Wednesday, November 6, 2013

Thankfully I Didn't Over React When An Autistic Kid Wondered Into My Home

Earlier this morning, I was sitting all by myself in my office surfing the web, my had just walked out the door for school. No sooner does he walk out the door, someone grabs the mail out of the mailbox and walks into the house.

I'm not thinking much about it, I figure it was my wife coming home early from her Weight Watchers meeting. When I call out her name and got no response other than some heavy breathing (could I be getting lucky? Ha ha, I thought), I walked out of my office to see a really BIG KID wearing sweats with no shoes or socks on, wondering around the house!

I notice right away that this kid had some kind of problem and recognized it as autism I asked him his name and if he lived in the area, when I didn't get a response I dialed 911.

After following this poor kid around my house, upstairs and down for what seemed like an eternity but was no more than 5 minutes or so, two Middletown Police officers (who were great and very professional, I wish I would have gotten their names) arrived and started trying to figure out where this kid belonged and who he was.

While trying to figure out this kids identity, he had no identification on him and was non-verbal, a guy comes pounding on my front door. It was the kids father, all out of breath and acting like he was about to go into cardiac arrest.

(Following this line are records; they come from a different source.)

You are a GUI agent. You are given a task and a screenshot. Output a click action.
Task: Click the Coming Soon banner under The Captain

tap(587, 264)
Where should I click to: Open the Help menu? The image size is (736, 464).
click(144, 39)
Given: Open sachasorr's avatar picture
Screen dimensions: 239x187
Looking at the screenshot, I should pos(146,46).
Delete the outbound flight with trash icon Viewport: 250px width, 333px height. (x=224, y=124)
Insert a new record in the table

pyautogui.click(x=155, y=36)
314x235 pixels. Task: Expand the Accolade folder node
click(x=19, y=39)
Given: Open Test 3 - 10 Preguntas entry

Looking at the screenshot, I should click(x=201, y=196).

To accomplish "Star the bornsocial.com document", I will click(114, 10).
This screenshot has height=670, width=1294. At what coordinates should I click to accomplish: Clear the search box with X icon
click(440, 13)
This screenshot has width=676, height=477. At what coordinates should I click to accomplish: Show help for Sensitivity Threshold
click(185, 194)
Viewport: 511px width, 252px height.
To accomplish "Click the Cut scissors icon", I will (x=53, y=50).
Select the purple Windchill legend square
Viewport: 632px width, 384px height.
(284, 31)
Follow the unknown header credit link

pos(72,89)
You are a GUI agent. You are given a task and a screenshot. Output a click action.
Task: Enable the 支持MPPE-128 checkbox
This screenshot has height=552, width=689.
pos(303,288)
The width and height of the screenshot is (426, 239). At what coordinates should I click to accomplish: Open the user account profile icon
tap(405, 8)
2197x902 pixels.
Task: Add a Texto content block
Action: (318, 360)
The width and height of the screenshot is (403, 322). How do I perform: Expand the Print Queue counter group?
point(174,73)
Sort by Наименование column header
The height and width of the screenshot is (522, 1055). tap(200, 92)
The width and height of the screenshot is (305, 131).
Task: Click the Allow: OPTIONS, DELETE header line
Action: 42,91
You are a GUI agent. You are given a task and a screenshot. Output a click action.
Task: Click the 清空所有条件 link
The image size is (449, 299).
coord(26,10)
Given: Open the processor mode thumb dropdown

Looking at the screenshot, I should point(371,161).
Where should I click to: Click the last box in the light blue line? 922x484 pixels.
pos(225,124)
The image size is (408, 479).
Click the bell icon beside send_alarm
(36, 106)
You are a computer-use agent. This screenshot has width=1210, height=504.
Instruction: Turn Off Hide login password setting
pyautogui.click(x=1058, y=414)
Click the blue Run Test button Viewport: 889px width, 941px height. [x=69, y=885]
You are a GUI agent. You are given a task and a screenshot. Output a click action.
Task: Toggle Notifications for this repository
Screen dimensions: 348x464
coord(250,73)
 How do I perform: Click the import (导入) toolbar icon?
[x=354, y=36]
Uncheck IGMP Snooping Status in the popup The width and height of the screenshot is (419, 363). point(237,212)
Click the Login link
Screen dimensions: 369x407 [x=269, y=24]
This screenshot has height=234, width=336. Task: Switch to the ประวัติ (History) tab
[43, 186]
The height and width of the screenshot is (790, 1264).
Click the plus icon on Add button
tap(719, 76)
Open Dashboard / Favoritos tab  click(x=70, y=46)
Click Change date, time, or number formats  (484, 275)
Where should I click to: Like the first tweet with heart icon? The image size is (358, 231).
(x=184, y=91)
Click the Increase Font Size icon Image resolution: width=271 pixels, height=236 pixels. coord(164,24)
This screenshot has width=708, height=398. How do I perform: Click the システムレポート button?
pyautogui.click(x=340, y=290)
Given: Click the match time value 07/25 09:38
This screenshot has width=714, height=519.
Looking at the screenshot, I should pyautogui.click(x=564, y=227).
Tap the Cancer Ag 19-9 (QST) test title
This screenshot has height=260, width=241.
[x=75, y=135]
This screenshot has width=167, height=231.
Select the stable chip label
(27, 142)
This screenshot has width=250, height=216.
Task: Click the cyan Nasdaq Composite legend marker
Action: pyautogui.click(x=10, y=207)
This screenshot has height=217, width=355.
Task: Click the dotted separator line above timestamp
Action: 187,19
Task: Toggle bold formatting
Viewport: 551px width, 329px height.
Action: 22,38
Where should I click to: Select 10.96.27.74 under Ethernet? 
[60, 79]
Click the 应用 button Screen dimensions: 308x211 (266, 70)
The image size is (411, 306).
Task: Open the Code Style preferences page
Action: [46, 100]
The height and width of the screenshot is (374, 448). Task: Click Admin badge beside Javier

The father explained that he had left the house for a few minutes with his son safely locked inside to run a quick errand. When he drove by my house on his way back home, he noticed the two police cars outside my house but didn't think anything of it. After returning home however, he noticed the back door to the house open and the backyard gate open to the street. He then ran immediately to my house hoping to all hell that his son was here. Sure enough, he was!

The father was very shaken and apologized profusely. I told him all was good and not to worry, I understood what he was going through since I had an extended family member who suffers from non-verbal autism herself and seeing what her parents went through everyday I understood what he was going through. It took the kids father about 5-10 minutes to get his son out of the house and back on the road to his. I felt bad for the guy.

It was a scary experience and I'm glad that I recognized the kids problem and didn't overreact. I actually think this kid was lucky that he walked into my house and not someone elses. There could have been a totally different outcome if that had happened and the kid, instead of being somewhat docile, had been aggressive or violent. It could have ended tragically.

Thank GOD everything worked out (and my wife wasn't home ).